■ **Requirement**
Among the lines below, keep only those from the one containing "At what coordinates should I click to accomplish: Select row" through the one containing "Read the Terms", and reproduce them exactly.

■ **Records to use**

◆ ◆ ◆ ◆

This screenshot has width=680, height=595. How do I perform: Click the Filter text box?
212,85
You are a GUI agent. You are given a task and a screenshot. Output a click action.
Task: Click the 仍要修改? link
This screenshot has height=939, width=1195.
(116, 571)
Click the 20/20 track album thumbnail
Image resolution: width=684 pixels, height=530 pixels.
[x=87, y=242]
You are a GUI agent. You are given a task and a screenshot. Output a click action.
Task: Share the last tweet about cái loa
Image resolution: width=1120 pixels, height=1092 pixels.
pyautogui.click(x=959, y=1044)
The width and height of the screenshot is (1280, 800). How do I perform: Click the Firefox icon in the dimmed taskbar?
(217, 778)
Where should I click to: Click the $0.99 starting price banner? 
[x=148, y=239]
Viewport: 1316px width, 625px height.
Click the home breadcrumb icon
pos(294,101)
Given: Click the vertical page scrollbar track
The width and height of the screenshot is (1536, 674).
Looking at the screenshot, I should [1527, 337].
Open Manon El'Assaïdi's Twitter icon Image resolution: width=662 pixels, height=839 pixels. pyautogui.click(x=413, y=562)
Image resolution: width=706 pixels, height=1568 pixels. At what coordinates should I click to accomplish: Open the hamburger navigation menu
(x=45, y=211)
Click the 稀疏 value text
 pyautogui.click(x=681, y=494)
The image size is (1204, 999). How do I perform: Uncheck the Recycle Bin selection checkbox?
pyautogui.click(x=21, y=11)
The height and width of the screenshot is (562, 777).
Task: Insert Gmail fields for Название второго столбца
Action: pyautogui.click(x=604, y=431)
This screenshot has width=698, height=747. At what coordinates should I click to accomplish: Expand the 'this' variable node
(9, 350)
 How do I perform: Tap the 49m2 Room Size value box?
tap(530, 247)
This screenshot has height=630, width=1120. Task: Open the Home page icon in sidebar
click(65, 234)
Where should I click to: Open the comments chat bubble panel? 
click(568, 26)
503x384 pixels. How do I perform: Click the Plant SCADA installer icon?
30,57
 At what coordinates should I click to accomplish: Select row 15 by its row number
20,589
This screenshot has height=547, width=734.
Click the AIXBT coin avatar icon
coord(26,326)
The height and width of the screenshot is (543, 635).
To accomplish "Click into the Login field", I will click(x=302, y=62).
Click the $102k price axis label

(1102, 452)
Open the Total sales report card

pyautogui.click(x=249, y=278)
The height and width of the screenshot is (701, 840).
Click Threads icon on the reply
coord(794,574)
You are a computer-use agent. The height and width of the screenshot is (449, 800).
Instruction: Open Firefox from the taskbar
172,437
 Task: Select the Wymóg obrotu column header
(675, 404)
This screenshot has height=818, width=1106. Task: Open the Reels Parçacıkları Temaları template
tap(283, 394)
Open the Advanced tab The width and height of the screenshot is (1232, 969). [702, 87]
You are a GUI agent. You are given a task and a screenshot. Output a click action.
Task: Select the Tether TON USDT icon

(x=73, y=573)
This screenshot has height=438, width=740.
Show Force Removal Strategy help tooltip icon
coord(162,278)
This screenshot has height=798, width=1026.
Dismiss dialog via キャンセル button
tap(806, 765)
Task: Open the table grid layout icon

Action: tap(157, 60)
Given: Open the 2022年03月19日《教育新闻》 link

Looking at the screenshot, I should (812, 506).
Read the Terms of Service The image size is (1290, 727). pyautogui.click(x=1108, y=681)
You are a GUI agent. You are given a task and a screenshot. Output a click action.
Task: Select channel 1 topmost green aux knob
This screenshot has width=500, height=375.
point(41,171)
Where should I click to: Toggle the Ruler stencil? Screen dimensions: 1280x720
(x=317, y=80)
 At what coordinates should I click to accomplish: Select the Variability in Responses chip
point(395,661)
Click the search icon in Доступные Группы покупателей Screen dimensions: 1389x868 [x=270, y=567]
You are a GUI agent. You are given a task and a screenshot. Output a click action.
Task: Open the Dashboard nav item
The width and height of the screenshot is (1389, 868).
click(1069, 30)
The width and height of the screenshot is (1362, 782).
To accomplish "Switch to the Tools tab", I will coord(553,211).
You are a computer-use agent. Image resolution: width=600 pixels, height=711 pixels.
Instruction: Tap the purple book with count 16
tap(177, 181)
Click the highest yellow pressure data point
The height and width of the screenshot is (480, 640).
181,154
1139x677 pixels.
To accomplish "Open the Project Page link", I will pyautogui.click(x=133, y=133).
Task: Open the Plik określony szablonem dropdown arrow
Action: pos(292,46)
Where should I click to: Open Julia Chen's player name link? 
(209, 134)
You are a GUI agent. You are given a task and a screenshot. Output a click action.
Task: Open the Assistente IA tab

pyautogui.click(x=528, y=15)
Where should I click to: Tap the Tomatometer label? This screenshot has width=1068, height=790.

◆ ◆ ◆ ◆

■ **Answer for the task**
 At what coordinates should I click to accomplish: Select row 15 by its row number
20,589
This screenshot has height=547, width=734.
Click the AIXBT coin avatar icon
coord(26,326)
The height and width of the screenshot is (543, 635).
To accomplish "Click into the Login field", I will click(x=302, y=62).
Click the $102k price axis label

(1102, 452)
Open the Total sales report card

pyautogui.click(x=249, y=278)
The height and width of the screenshot is (701, 840).
Click Threads icon on the reply
coord(794,574)
You are a computer-use agent. The height and width of the screenshot is (449, 800).
Instruction: Open Firefox from the taskbar
172,437
 Task: Select the Wymóg obrotu column header
(675, 404)
This screenshot has height=818, width=1106. Task: Open the Reels Parçacıkları Temaları template
tap(283, 394)
Open the Advanced tab The width and height of the screenshot is (1232, 969). [702, 87]
You are a GUI agent. You are given a task and a screenshot. Output a click action.
Task: Select the Tether TON USDT icon

(x=73, y=573)
This screenshot has height=438, width=740.
Show Force Removal Strategy help tooltip icon
coord(162,278)
This screenshot has height=798, width=1026.
Dismiss dialog via キャンセル button
tap(806, 765)
Task: Open the table grid layout icon

Action: tap(157, 60)
Given: Open the 2022年03月19日《教育新闻》 link

Looking at the screenshot, I should (812, 506).
Read the Terms of Service The image size is (1290, 727). pyautogui.click(x=1108, y=681)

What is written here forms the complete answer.